O Alianza Lima viveu uma de suas tardes mais turbulentas dos últimos anos nesta quinta-feira, em Lima. Integrantes de torcidas organizadas invadiram o centro de treinamento do clube, confrontaram jogadores e, segundo a imprensa peruana, chegaram a agredir Paolo Guerrero e Luis Advíncula. O episódio ocorreu justamente no momento em que a instituição tenta administrar uma crise paralela envolvendo denúncias graves contra três atletas do elenco principal.
Até o início da noite, nem o clube nem os dois jogadores citados haviam se pronunciado oficialmente. Ainda assim, o clima dentro e fora das dependências esportivas rapidamente se deteriorou.
Além disso, a confusão se espalhou pelas redes sociais, onde vídeos e relatos circularam em ritmo acelerado.
Confronto interrompe atividade e força ação policial
De acordo com veículos locais, os torcedores entraram durante o treinamento e passaram a discutir com atletas e membros da comissão técnica. Logo depois, empurrões e correria tomaram conta do local. Guerrero e Advíncula acabaram no centro das hostilidades, segundo testemunhas.
Em seguida, a polícia chegou ao centro esportivo para controlar a situação. A diretoria suspendeu parte das atividades e reforçou a segurança nas instalações.
Enquanto isso, funcionários recolheram equipamentos e conduziram jogadores aos vestiários para evitar novos conflitos.
Denúncias graves ampliam tensão institucional
Poucas horas antes da invasão, o Alianza Lima anunciou o afastamento preventivo de Miguel Trauco, Carlos Zambrano e Sergio Peña.

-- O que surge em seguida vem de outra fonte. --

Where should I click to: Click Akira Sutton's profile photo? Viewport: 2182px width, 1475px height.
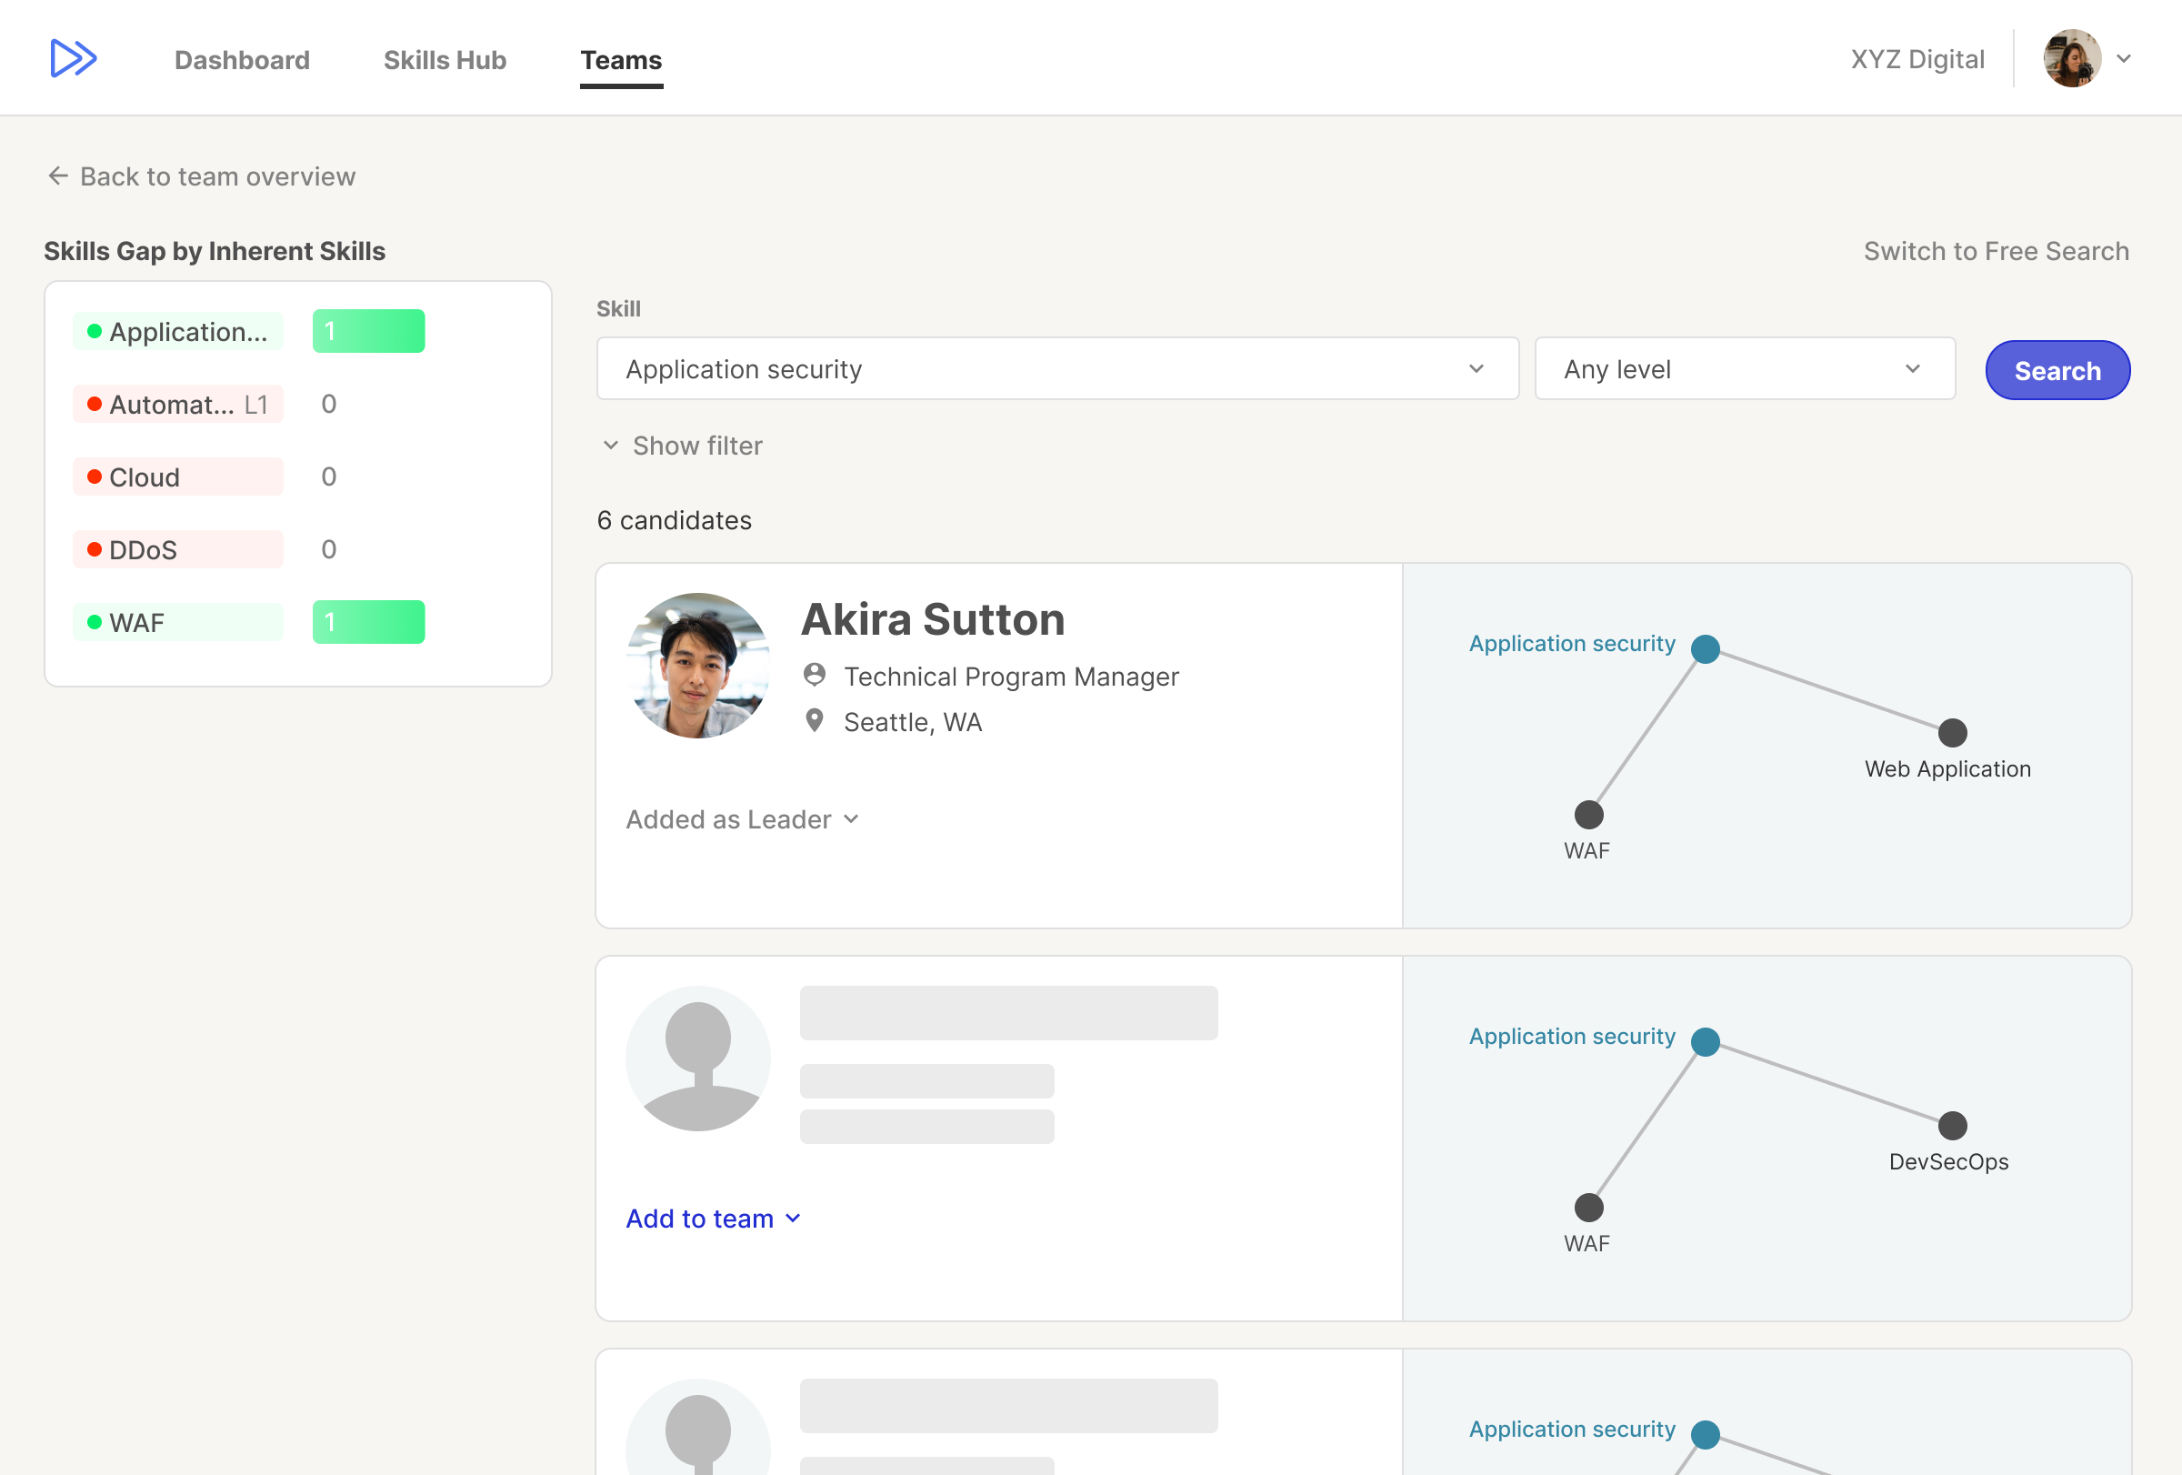coord(698,665)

Uma mulher argentina acusou os três de abuso sexual durante a pré-temporada da equipe, em Montevidéu.
Segundo a denúncia, o caso ocorreu em um hotel onde a delegação estava hospedada. A vítima registrou a ocorrência em Buenos Aires e entregou documentos às autoridades.
Por isso, o técnico Pablo Guede determinou o afastamento imediato dos atletas. Ao mesmo tempo, o clube divulgou nota oficial e garantiu que colaborará integralmente com a Justiça.

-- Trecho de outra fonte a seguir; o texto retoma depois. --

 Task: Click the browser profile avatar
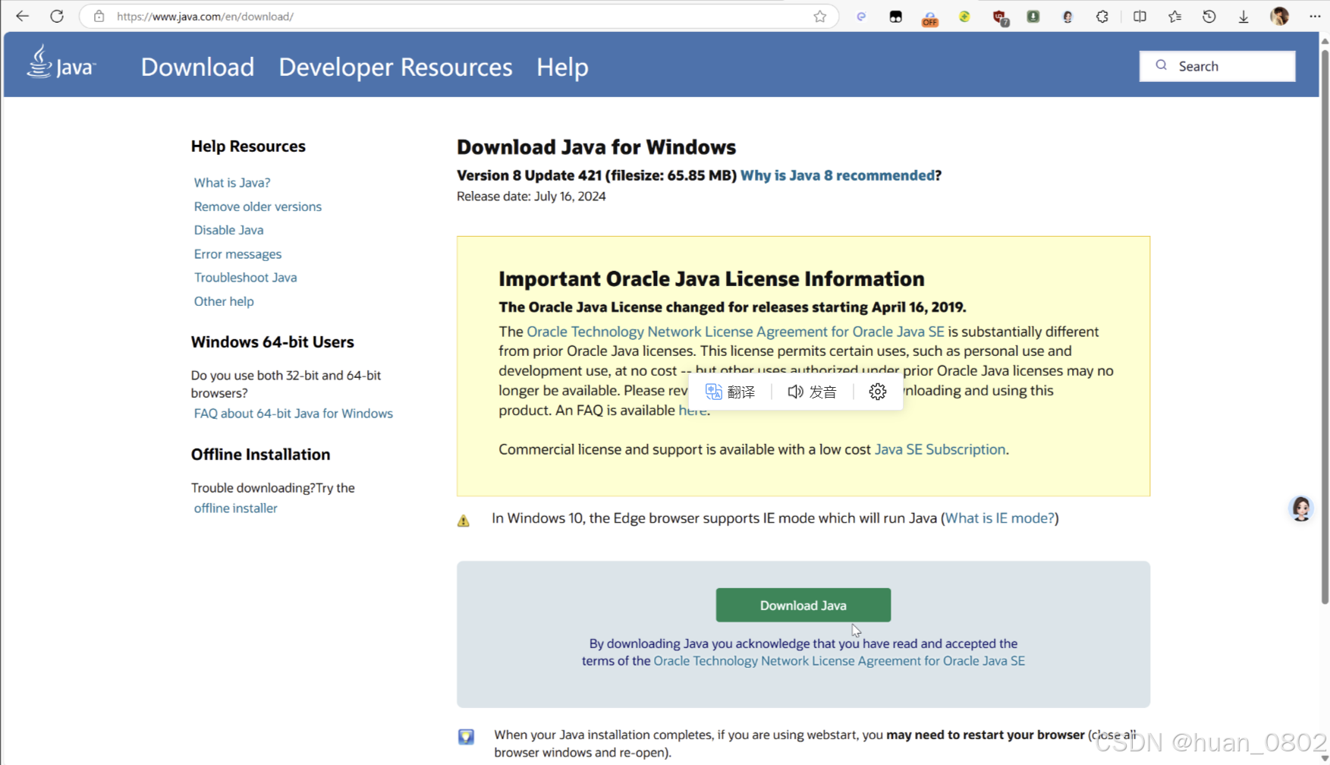point(1279,16)
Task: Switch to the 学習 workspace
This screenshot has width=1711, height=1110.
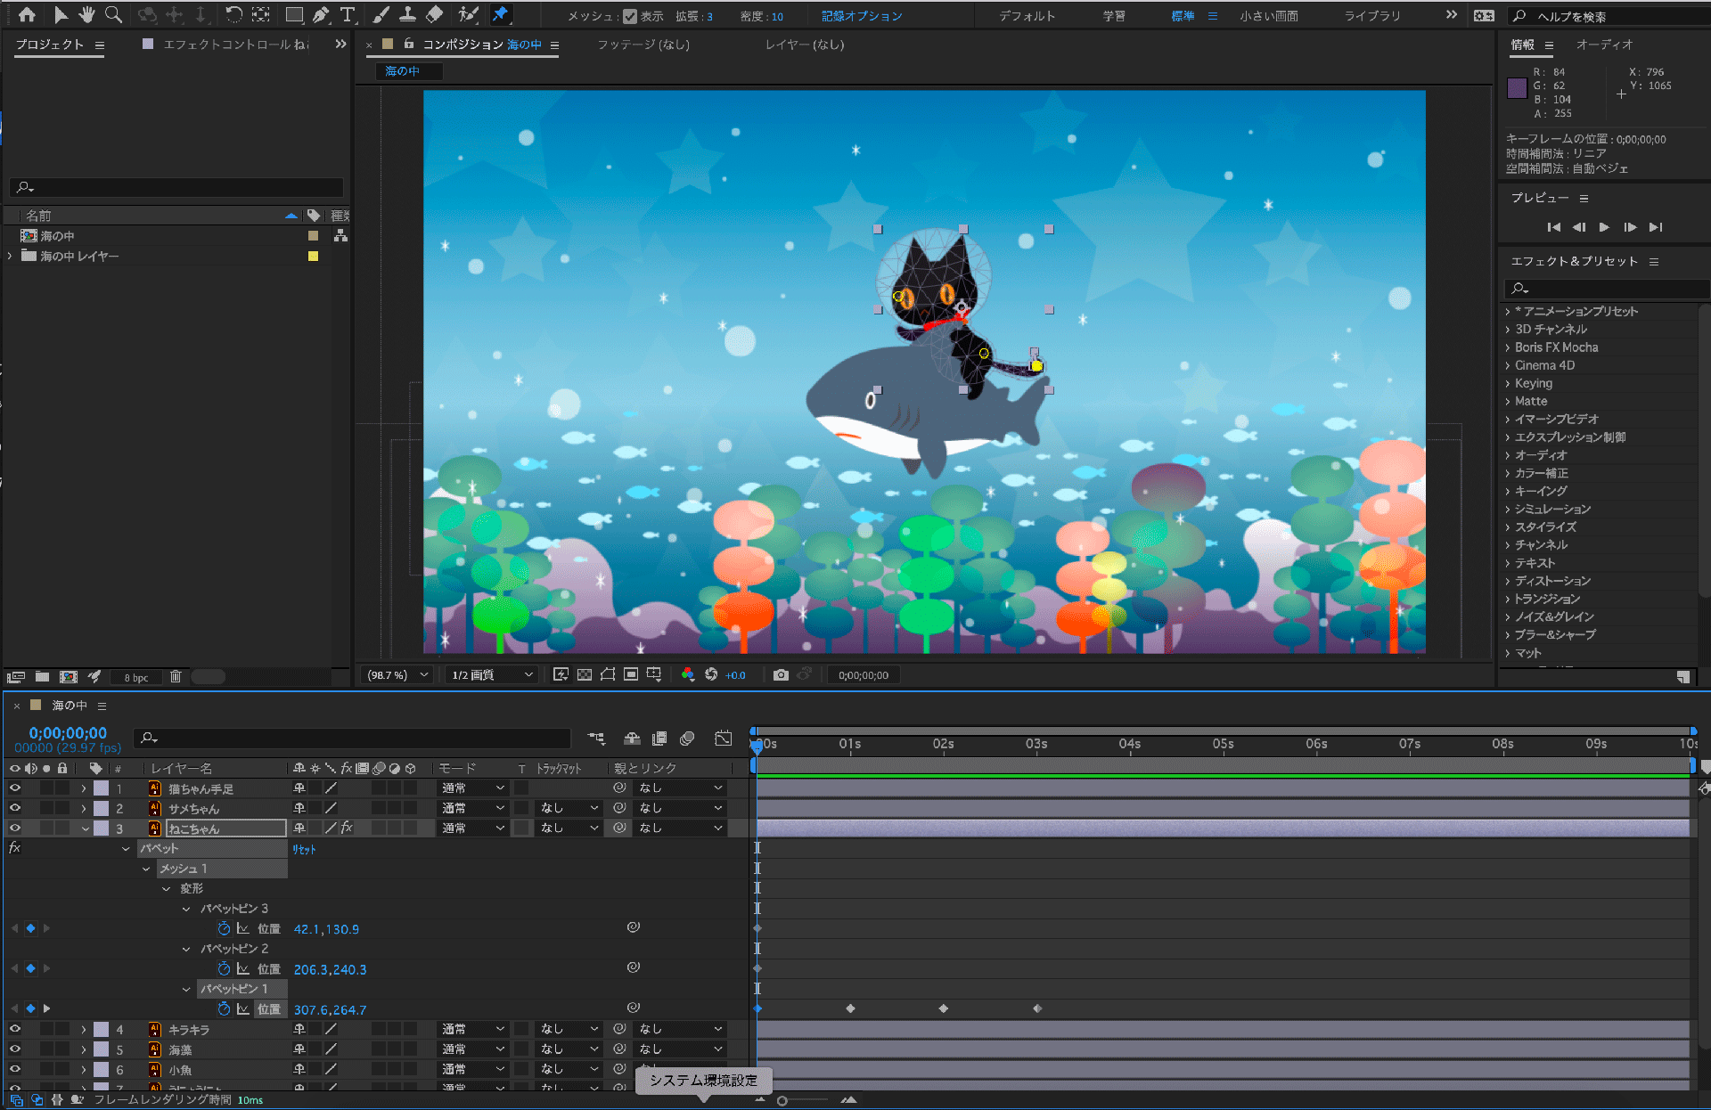Action: [1114, 16]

A diretoria destacou que aguarda o avanço das investigações antes de definir punições adicionais.
Pressão cresce às vésperas da Libertadores
Enquanto tenta administrar o caos interno, o Alianza Lima precisa manter o foco esportivo. O time disputará a fase preliminar da Copa Libertadores contra o 2 de Mayo, do Paraguai, com partidas marcadas para os dias 4 e 11 de fevereiro.

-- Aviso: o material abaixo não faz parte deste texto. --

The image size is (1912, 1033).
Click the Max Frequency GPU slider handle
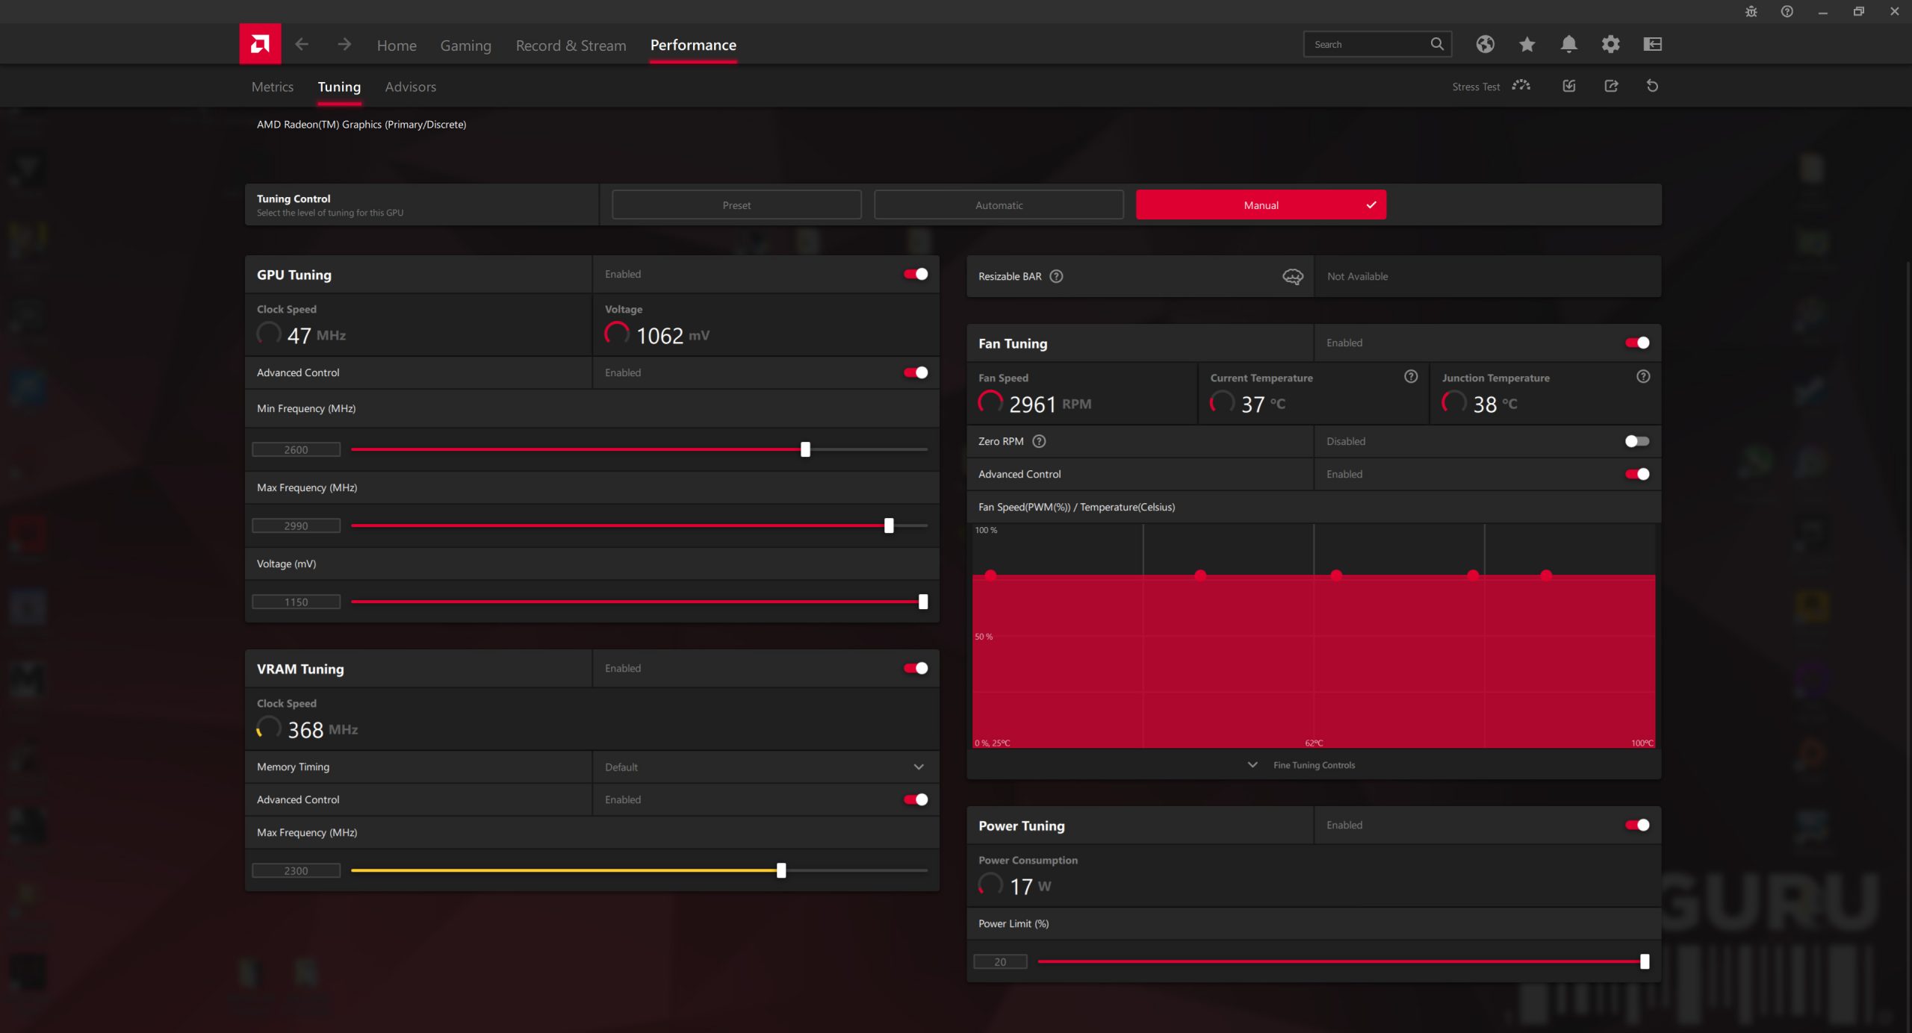[x=889, y=525]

Contudo, os acontecimentos recentes abalaram o planejamento da comissão técnica. Jogadores experientes se reuniram com dirigentes para cobrar garantias de segurança e estabilidade.
Além disso, a cúpula avalia mudar locais de treino e restringir o acesso de torcedores às atividades.
Guerrero vira símbolo do momento delicado
A suposta agressão contra Paolo Guerrero ampliou a repercussão internacional da crise. Ídolo no Peru e ex-atleta de Corinthians, Flamengo e Internacional, o atacante exerce papel central dentro do elenco.
Luis Advíncula, recém-chegado ao clube, também figura entre os nomes mais comentados desde a confusão.
Por enquanto, ambos permanecem em silêncio público. Mesmo assim, dirigentes acompanham de perto o estado físico e emocional dos jogadores.
Clube promete respostas rápidas e reforça vigilância
Após o tumulto, dirigentes se reuniram emergencialmente para discutir medidas imediatas. O Alianza Lima pretende divulgar novos comunicados e intensificar o controle de acesso às instalações.
Ao mesmo tempo, autoridades locais investigam como os torcedores conseguiram entrar na área restrita do centro de treinamento.
Funcionários já iniciaram revisões nos protocolos de segurança, enquanto a comissão técnica reorganiza a agenda do elenco.
Semana decisiva para o futuro esportivo e institucional
Com acusações criminais em andamento, invasão de torcedores, atletas afastados e compromissos internacionais próximos, o Alianza Lima atravessa uma das fases mais delicadas de sua história recente.
Portanto, a resposta da diretoria, o andamento das investigações e o comportamento da torcida nos próximos dias devem influenciar diretamente o restante da temporada.
Ao mesmo tempo, o clube tenta preservar a rotina esportiva e blindar o elenco.
Assim, entre tensão, incertezas e pressão externa, o Alianza Lima encara uma encruzilhada que pode redefinir seu caminho dentro e fora de campo em 2026.